[Begin QUOTED PASSAGE]

This push is extraordinary not just in scale but in method. Denaturalization cases have historically been handled by attorneys who specialize in immigration law, not by ordinary line prosecutors working out of regional offices. Now, civil litigators in 39 U.S. attorney’s offices across the country are being assigned these cases. That structural shift matters because it signals something bigger: the administration is treating citizenship revocation not as a rare, specialized action but as a routine law enforcement function.
The numbers tell the story of just how sharp this turn is. Between 1990 and 2017, the federal government filed only 305 denaturalization cases in total, an average of roughly 11 per year. The Trump administration has now referred more cases in a single year than the Biden administration handled across all four years in office. Matthew Tragesser, the DOJ’s deputy director for communications, said the department is “pursuing the highest volume of denaturalization referrals in history.” The pace alone signals a fundamental reordering of how citizenship is treated in America.
A Process Built for Rare Cases, Now Pushed Into Overdrive

Becoming a U.S. citizen takes years. Applicants provide biometric data, disclose their full travel and criminal histories, answer detailed questions about political affiliations, and must pass both civics and English tests. Some qualify through marriage after three years; others wait at least five years as green card holders. The process exists precisely to vet people thoroughly. Under federal law, citizenship can be stripped only if someone obtained it through fraud or concealment of facts that would have made them ineligible, or if they committed certain serious crimes.
The legal bar for denaturalization is deliberately high. According to U.S. Citizenship and Immigration Services, the government must present “clear, convincing, and unequivocal evidence” to a federal judge, either through civil or criminal proceedings. Critics, however, warn that the administration’s broader enforcement memo instructs attorneys to pursue any case where evidence “might support” taking citizenship away, regardless of how strong that evidence actually is. That standard, legal scholars argue, is a significant departure from how the law has traditionally been applied.
Past denaturalization cases targeted a narrow category of offenders: war criminals who had concealed their histories to gain entry, people who stole identities to fraudulently obtain papers, and a small number of serious felons. Now the pool appears far wider. Recent cases include a Marine from Ghana court-martialed over a sex crime, a Nigerian man convicted of tax fraud, and an Argentine man accused of falsely claiming Cuban nationality. The breadth of these cases suggests the criteria being applied may extend well beyond what the law has historically supported.
What Legal Experts Say About the Stakes

Amanda Frost, a law professor at the University of Virginia who has written extensively about denaturalization history, warned that what is unfolding carries echoes of an earlier, darker period. According to Frost, the government has used denaturalization power in the past to target people it viewed as political opponents. She added that the current campaign sends a pointed message: that naturalized citizens do not hold their status with the same security as those who were born in the country. That distinction, she said, cuts at one of the foundational promises of American citizenship.

[End QUOTED PASSAGE]
[Begin SUPPLIED DATA]

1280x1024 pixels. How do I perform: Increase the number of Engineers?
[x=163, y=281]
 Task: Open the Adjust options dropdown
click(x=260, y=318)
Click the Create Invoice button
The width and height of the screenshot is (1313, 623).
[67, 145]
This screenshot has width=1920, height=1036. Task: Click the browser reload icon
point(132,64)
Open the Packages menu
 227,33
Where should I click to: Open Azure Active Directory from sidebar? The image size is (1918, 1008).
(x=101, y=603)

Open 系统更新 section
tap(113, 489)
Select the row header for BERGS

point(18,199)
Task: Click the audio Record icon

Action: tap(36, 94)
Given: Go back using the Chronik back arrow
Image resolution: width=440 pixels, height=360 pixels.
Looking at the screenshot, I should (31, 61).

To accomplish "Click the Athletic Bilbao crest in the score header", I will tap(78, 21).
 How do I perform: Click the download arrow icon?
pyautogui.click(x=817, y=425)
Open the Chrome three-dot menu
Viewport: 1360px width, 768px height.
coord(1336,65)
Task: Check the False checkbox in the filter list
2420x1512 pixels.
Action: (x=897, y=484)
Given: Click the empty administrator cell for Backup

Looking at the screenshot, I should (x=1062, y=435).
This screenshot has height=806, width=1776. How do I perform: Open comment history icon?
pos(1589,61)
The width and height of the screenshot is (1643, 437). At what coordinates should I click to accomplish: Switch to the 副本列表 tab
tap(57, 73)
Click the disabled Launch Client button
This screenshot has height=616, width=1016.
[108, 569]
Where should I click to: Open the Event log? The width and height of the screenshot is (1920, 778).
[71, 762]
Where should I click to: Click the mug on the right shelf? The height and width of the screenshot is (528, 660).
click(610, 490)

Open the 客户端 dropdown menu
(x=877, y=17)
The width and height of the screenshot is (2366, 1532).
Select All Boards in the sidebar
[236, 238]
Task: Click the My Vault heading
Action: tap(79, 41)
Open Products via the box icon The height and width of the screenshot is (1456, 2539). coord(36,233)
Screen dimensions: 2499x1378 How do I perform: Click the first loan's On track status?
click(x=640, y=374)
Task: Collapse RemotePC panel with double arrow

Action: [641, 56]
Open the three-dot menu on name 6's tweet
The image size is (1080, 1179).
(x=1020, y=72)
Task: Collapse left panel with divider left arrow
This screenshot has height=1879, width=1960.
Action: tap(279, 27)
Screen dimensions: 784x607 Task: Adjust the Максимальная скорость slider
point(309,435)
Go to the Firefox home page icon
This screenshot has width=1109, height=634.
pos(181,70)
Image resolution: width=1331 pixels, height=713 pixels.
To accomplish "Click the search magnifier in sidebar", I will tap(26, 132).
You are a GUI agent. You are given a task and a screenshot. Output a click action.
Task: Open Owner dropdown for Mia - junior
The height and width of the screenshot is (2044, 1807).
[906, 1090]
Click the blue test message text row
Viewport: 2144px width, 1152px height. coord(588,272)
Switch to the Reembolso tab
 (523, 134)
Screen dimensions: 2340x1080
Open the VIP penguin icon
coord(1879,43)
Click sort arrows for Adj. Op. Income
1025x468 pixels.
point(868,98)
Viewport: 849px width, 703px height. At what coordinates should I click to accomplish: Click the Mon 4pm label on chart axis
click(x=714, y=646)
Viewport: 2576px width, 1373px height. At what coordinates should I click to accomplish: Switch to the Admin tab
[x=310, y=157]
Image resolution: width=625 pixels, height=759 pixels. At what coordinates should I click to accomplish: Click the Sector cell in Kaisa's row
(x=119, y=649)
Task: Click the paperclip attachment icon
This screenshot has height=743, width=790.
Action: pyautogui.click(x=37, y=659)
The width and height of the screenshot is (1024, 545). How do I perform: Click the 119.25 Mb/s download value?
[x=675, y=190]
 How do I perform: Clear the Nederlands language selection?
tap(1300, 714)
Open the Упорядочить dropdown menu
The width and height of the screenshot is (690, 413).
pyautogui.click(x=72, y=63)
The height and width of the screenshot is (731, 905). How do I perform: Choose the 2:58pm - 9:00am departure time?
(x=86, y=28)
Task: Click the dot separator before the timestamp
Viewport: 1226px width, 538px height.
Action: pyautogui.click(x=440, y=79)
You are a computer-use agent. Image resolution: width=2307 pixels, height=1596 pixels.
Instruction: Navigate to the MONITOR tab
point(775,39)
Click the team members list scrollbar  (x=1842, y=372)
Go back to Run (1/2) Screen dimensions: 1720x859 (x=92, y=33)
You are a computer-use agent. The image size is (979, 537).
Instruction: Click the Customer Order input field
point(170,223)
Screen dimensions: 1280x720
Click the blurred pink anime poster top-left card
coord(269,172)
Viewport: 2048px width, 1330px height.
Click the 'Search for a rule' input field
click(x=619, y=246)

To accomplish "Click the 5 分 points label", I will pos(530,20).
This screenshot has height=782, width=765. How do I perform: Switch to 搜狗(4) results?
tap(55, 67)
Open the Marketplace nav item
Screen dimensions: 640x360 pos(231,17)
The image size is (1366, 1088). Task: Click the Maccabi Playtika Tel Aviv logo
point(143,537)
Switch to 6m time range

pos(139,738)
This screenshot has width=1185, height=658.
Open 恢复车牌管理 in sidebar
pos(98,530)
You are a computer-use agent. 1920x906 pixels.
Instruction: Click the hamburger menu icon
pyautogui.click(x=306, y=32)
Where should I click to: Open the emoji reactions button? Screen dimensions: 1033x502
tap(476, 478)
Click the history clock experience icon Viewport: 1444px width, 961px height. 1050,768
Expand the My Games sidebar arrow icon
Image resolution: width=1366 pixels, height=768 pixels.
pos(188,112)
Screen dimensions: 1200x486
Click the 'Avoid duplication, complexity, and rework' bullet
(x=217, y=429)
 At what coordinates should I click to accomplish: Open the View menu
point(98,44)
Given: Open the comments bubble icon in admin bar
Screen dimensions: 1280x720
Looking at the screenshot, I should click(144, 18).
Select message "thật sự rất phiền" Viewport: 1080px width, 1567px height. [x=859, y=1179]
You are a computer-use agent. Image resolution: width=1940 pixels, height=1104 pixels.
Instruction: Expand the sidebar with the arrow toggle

[End SUPPLIED DATA]

REQUIRED WORK.
1: From the passage on denaturalization, extract the stretch from "What Legal Experts" through "of American citizenship.".
2: List the recent cases that the passage on denaturalization gives as examples of the wider pool now being pursued.
3: According to the passage on denaturalization, how many denaturalization cases did the federal government file between 1990 and 2017?
The listing has no connection to the passage on denaturalization.

SOLUTIONS TO THE PROBLEMS.
1:
What Legal Experts Say About the Stakes

Amanda Frost, a law professor at the University of Virginia who has written extensively about denaturalization history, warned that what is unfolding carries echoes of an earlier, darker period. According to Frost, the government has used denaturalization power in the past to target people it viewed as political opponents. She added that the current campaign sends a pointed message: that naturalized citizens do not hold their status with the same security as those who were born in the country. That distinction, she said, cuts at one of the foundational promises of American citizenship.

2:
- A Marine from Ghana court-martialed over a sex crime
- A Nigerian man convicted of tax fraud
- An Argentine man accused of falsely claiming Cuban nationality

3: It filed 305 cases in total, an average of roughly 11 per year.